Text section ::
▶

Extraordinary stories are current of the remarkable intelligence of this insect in circumventing various efforts to prevent its gaining access to beds. Most of these are undoubtedly exaggerations, but the inherited experience of many centuries of companionship with man, during which the bedbug has always found its host an active enemy, has resulted in a knowledge of the habits of the human animal and a facility of concealment, particularly as evidenced by its abandoning beds and often going to distant quarters for protection and hiding during daylight, which indicate considerable apparent intelligence.

Like its allies, the bedbug undergoes what is known as an incomplete metamorphosis. In other words, the insect from its larval to its adult stage is active and similar in form, structure, and habit, contrasting with flies and moths in their very diverse life stages of larva, chrysalis, or pupa, and winged adult.

The eggs ([fig. 3, d]) are white oval objects having a little projecting rim around one edge and may be found in batches of from 6 to 50 in cracks and crevices where the parent bugs go for concealment. In confinement eggs may be deposited almost daily over a period of two months or more and commonly at the rate of from one to five eggs per day, but sometimes much larger batches are laid. As many as 190 eggs have been thus obtained from a single captured female.[5]

[5] Girault, A. A. Preliminary studies on the biology of the bedbug, Cimex lectularius, Linn. III. Facts obtained concerning the habits of the adult. In Jour. Econ. Biol., v. 9, no. 1, p. 25-45. 1914.

◀

Supplied information ::

▶

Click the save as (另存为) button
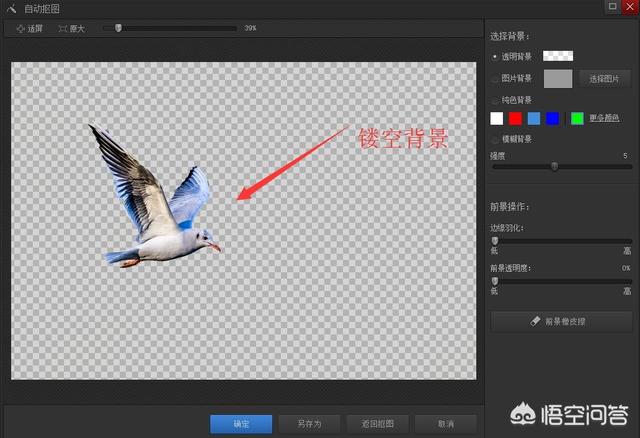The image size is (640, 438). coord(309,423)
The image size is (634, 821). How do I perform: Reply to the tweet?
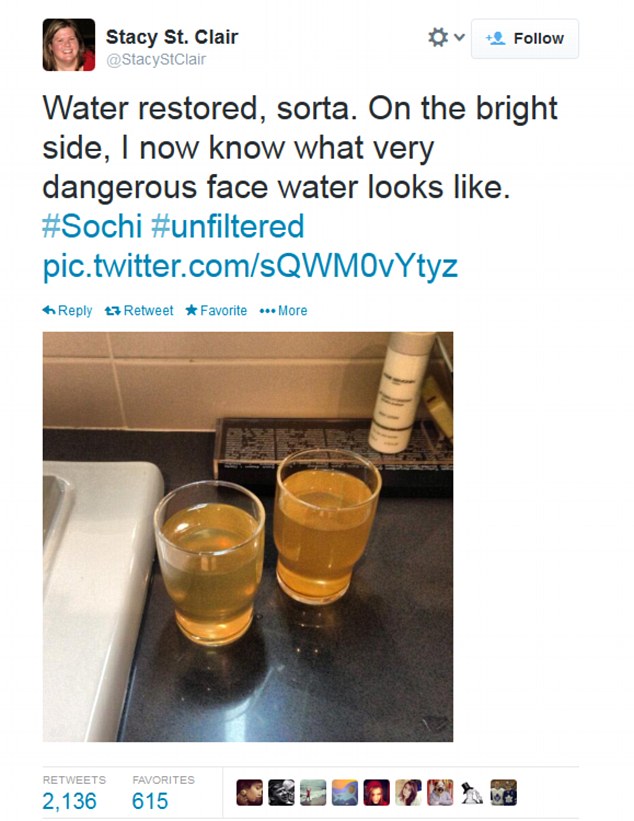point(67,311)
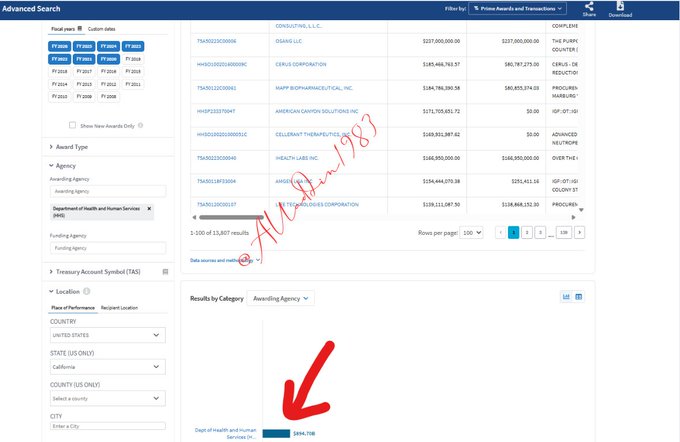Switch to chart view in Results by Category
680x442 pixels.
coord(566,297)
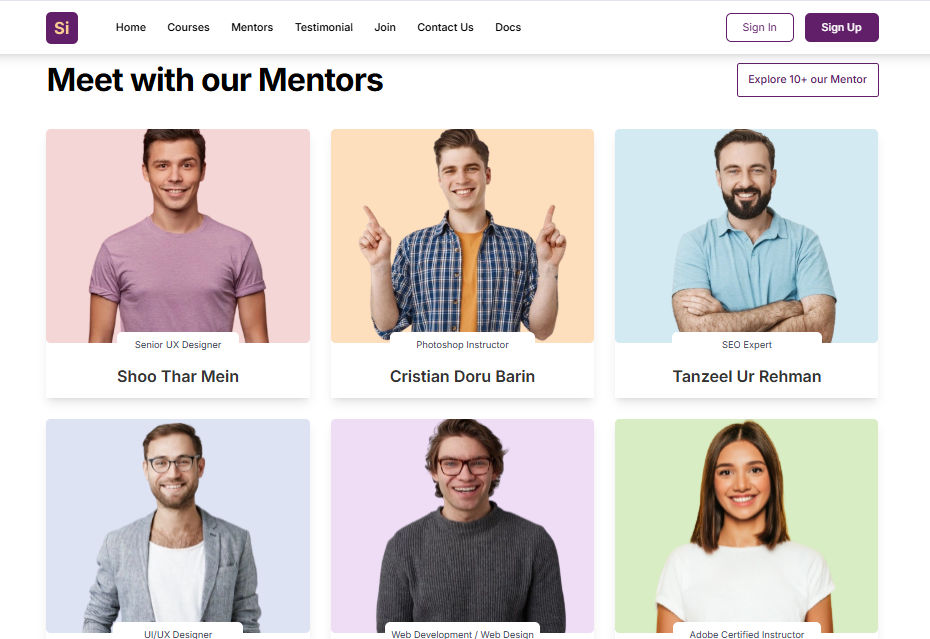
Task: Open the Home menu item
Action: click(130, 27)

◀
▶

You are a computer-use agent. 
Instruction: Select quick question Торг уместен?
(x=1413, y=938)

◀

What to work on ::
a – In the bedbug text, what is the largest number of eggs reported from a single captured female?
b – Carry on the text about the bedbug from the point where it stops.

Results for the exercise ::
a – As many as 190 eggs.

b –
The eggs hatch in a week or 10 days in the hot weather of midsummer, but cold may lengthen or even double this egg period or check development altogether. The young escape by pushing up the lid-like top with its projecting rim. When first emerged ([fig. 3, a, b]) they are yellowish white and nearly transparent, the brown color of the more mature insect increasing with the later molts ([fig. 4]).

Fig. 3.—Bedbug: Egg and newly hatched larva: a, Larva from below; b, larva from above; c, claw; d, egg; c, hair or spine of larva. Greatly enlarged, natural size of larva and egg indicated by hair lines. (Author's illustration.)